Mecz raczej nie będzie piękny, ale na pewno będzie emocjonujący. Legia w pucharowym gazie jest, oczywiście, faworytem, ale Podbeskidzie u siebie potrafi napsuć krwi każdemu. Kluczem do wyniku będzie skład Legii – wyjściowej jedenastki nie zna nawet trener Berg, który, co prawda, już rzucił kośćmi, ale jedna potoczyła się pod szafę, a druga pod kanapę, wobec czego pozycje rozgrywającego i napastnika wciąż pozostają nieobsadzone.
Lech Poznań – Cracovia (godz. 18:00)
– Trener Chrobak poradzi sobie z Cracovią – powiedział trener Skorża.
– Trener Skorża ma sarkastyczne poczucie humoru – powiedział trener Chrobak i jeśli ktoś chce sobie zdefiniować pojęcie „krygowania się” na żywym przykładzie, to proszę uprzejmie.
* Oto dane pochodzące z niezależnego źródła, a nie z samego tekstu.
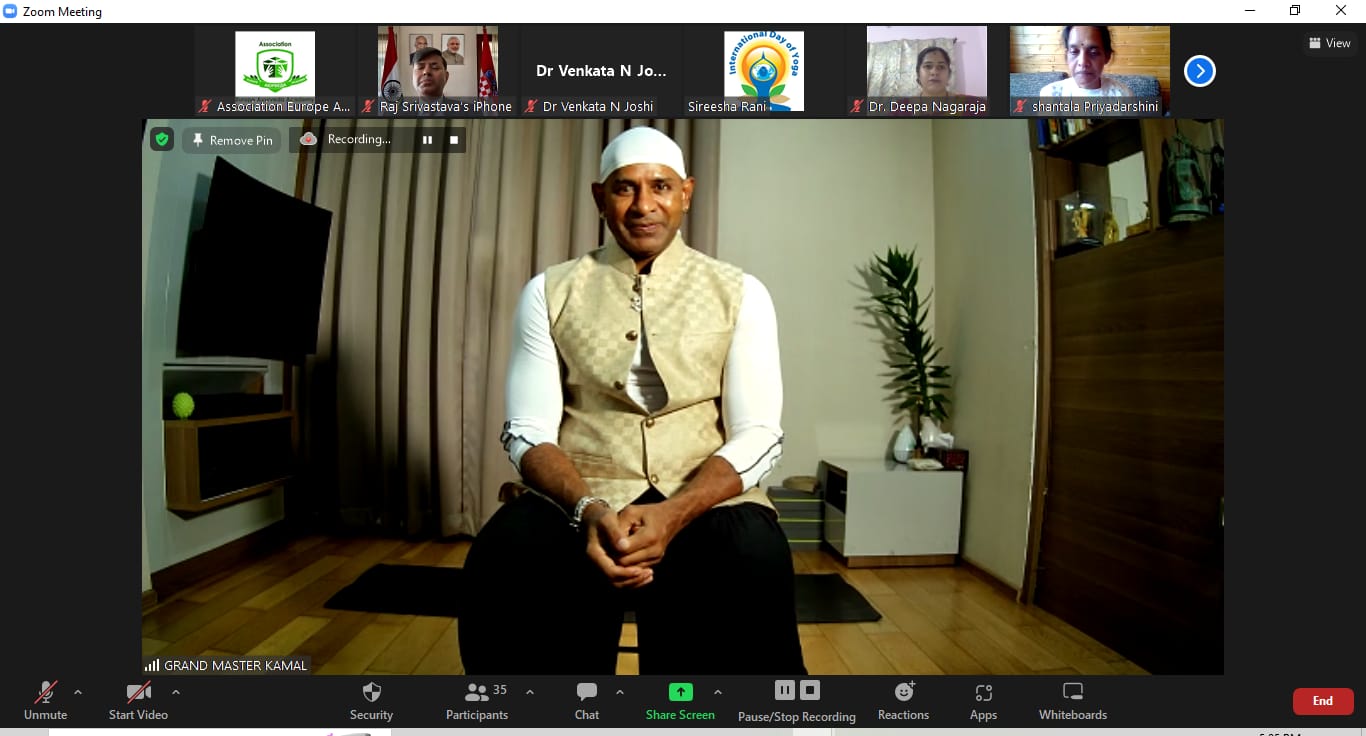Click the green Share Screen icon
The height and width of the screenshot is (736, 1366).
680,692
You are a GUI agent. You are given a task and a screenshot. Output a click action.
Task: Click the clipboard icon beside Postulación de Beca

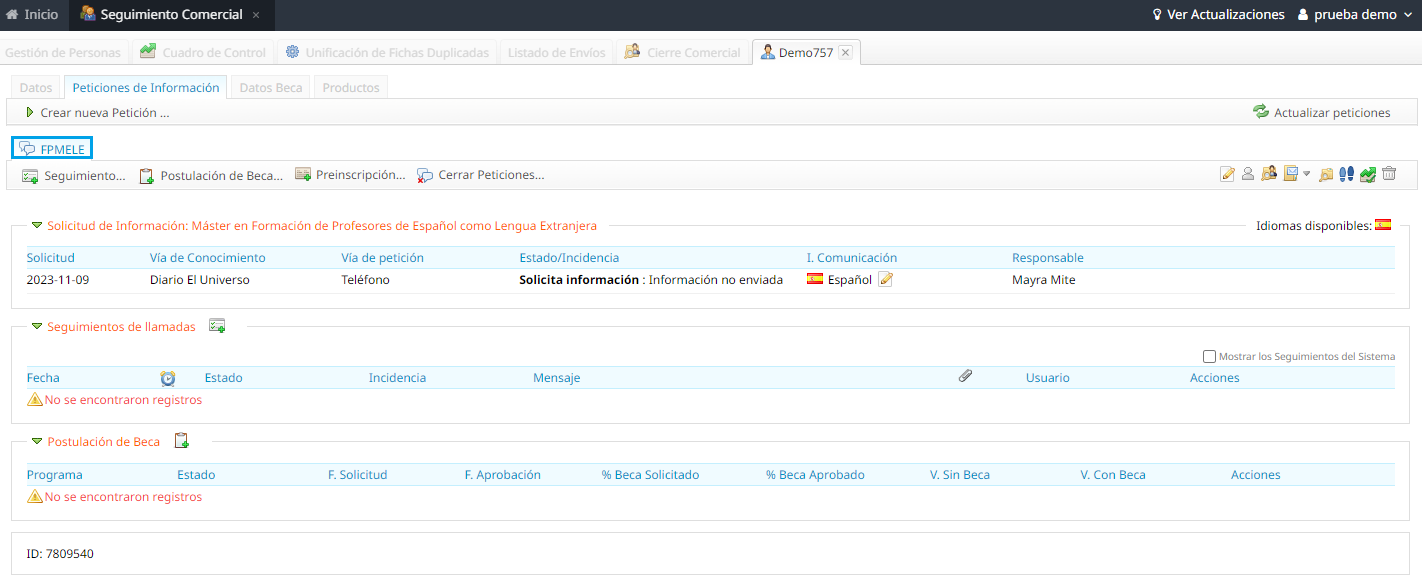point(181,441)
Jak gra Cracovia – wszyscy widzieli i przepraszam, ale obecny Lech powinien sobie dać z nią radę nawet bez trenera.
– Ale nie będzie Teodorczyka – przypomniała Opinia Publiczna.
Ale będzie Żytko. I Rymaniak. Kamaaan…
– Podobno trener Podoliński ćwiczył na treningach grę czwórką obrońców – poinformował Głos Wewnętrzny.
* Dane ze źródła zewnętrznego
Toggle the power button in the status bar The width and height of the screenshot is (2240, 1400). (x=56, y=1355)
– Szanujmy się, tak? – zapeszkowało mobilizująco poznańskie echo, które było zdania, że braku trzech punktów w meczu przeciw Cracovii nie da się porównać z wtopą w meczy z islandzkimi amatorami tylko dlatego, że tamtej wtopy nie da się porównać z niczym.
„Poligon” w „Ustaw Ligę”
Ten moment, gdy zerkasz na skład i dochodzisz do wniosku, że przydałoby się jeszcze paru zawodników, na przykład Iksiński, Ygrekowski oraz Trypućko, i nawet masz na to wolne środki w budżecie, ale kogo, do ciężkiej cholery, miałbyś sprzedać?
– Frączczaka?
Pogoń gra w Łęcznej.
– Makuszewskiego lub Vranješa?
Lechia gra z Ruchem, który może być solidnie zmęczony.
– Maka?
No, to już bardziej… GKS Bełchatów gra z Wisłą w Krakowie i szanse Maka na strzelenie bramki maleją.
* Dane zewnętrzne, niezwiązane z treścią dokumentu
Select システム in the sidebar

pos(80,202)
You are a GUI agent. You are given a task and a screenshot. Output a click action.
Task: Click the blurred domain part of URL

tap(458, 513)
– A musisz w ogóle kogokolwiek sprzedawać? – zapytał Głos Wewnętrzny
Hmm, o tym nie pomyślałem…
LZS Poligon startuje do siódmej kolejki z 46. miejsca w klasyfikacji generalnej… /szczyp, szczyp… nie, to nie sen/ i z siódmego w lidze „poligonowej”. (kod: 521124413) Odpowiedzialność ogromna, ale oczekiwania mniejsze, żeby nie ryzykować rozczarowania.
Liga „poligonowa” (kod: 521124413) w klasyfikacji lig prywatnych wciąż poniżej możliwości (jesteśmy piątą ligą pod względem wielkości, a zajmujemy miejsce zaledwie siódme), ale coś drgnęło – przed tygodniem awansowaliśmy o jedno oczko, szanse na awans w siódmej kolejce są całkiem realne i tylko te dwie trzynastki – bo w lidze „poligonowej” gra już 1313 drużyn – budzą lekki niepokój. Może byśmy rozesłali jakieś dyskretne wici (kod: 521124413) – niekoniecznie, żeby od razu tę pierwszą trzynastkę zmienić w czternastkę, ale chociaż tę drugą…
– Nie, pan nie wychodzi! Pan zostanie! – zawołał administrator ligi, gdy jeden z „poligonowych” prezesów znalazł prostszy sposób za zamianę trzynastki.